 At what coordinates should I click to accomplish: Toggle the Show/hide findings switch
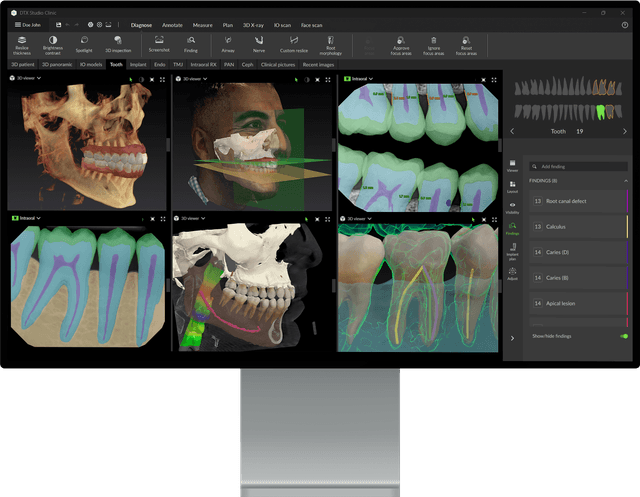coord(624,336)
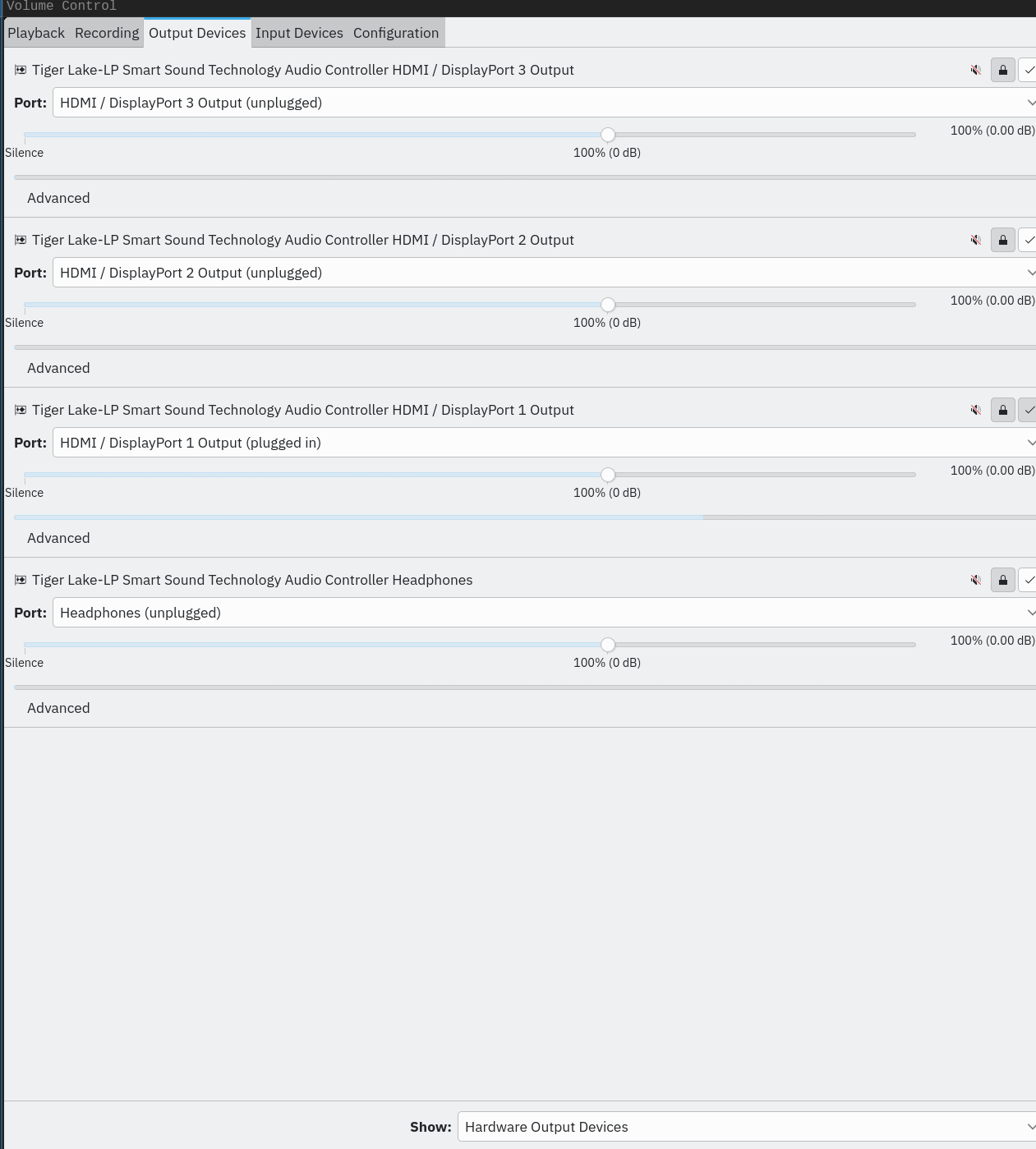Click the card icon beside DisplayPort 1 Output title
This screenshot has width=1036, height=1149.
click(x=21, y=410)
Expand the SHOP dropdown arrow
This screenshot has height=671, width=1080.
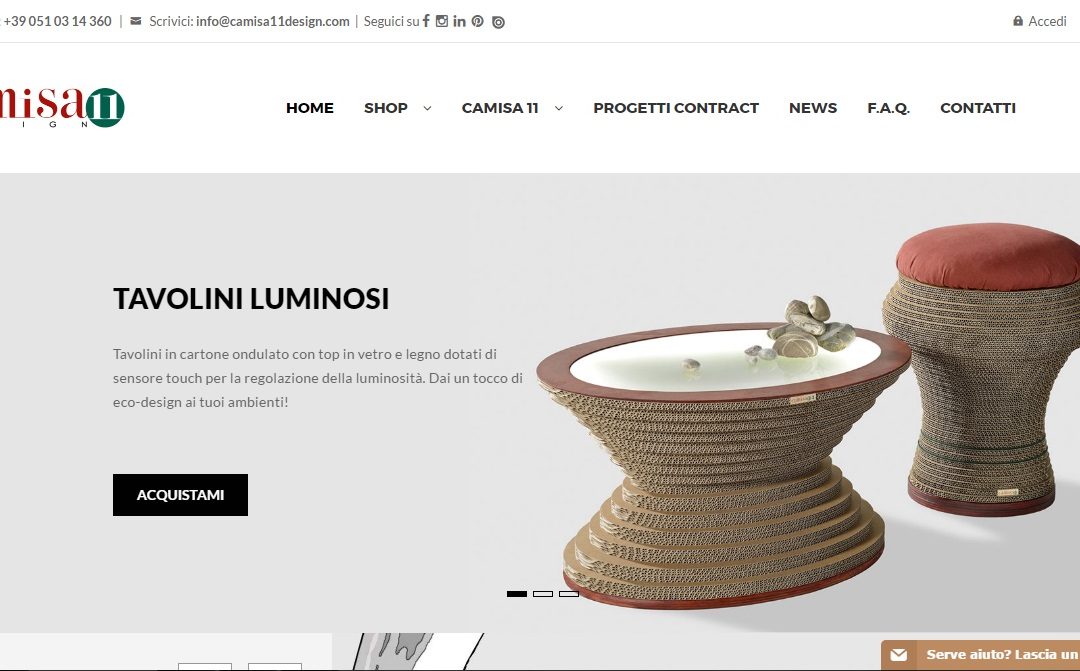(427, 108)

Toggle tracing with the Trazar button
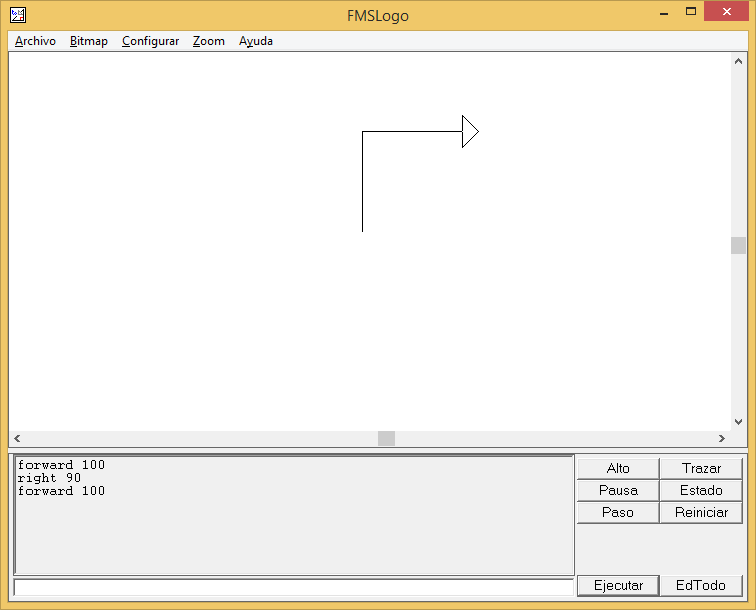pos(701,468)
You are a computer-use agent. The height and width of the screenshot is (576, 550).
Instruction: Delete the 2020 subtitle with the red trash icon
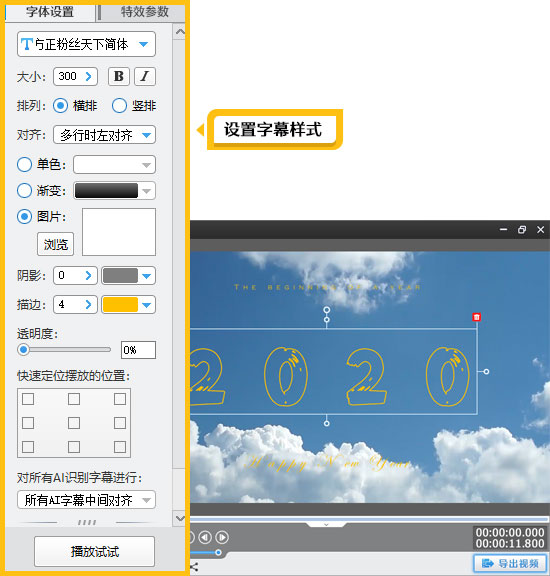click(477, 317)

----------

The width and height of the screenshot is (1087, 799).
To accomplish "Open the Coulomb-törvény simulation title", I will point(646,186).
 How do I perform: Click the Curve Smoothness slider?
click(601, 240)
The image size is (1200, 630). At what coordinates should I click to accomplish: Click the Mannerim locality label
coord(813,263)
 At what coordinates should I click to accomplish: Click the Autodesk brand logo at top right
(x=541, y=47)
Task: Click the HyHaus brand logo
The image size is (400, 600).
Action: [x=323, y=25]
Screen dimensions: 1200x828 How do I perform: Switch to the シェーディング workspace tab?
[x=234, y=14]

----------

What is needed is an exact copy of only the lines above from the one with "At what coordinates should I click to accomplish: Toggle" to the one with "You are a computer-use", both kept, with every picture left out.

WRITTEN SOLUTION:
 At what coordinates should I click to accomplish: Toggle the Show/hide findings switch
coord(624,336)
Click the card icon beside DisplayPort 1 Output title
This screenshot has width=1036, height=1149.
click(x=21, y=410)
Expand the SHOP dropdown arrow
This screenshot has height=671, width=1080.
(427, 108)

Toggle tracing with the Trazar button
pos(701,468)
You are a computer-use agent. The height and width of the screenshot is (576, 550).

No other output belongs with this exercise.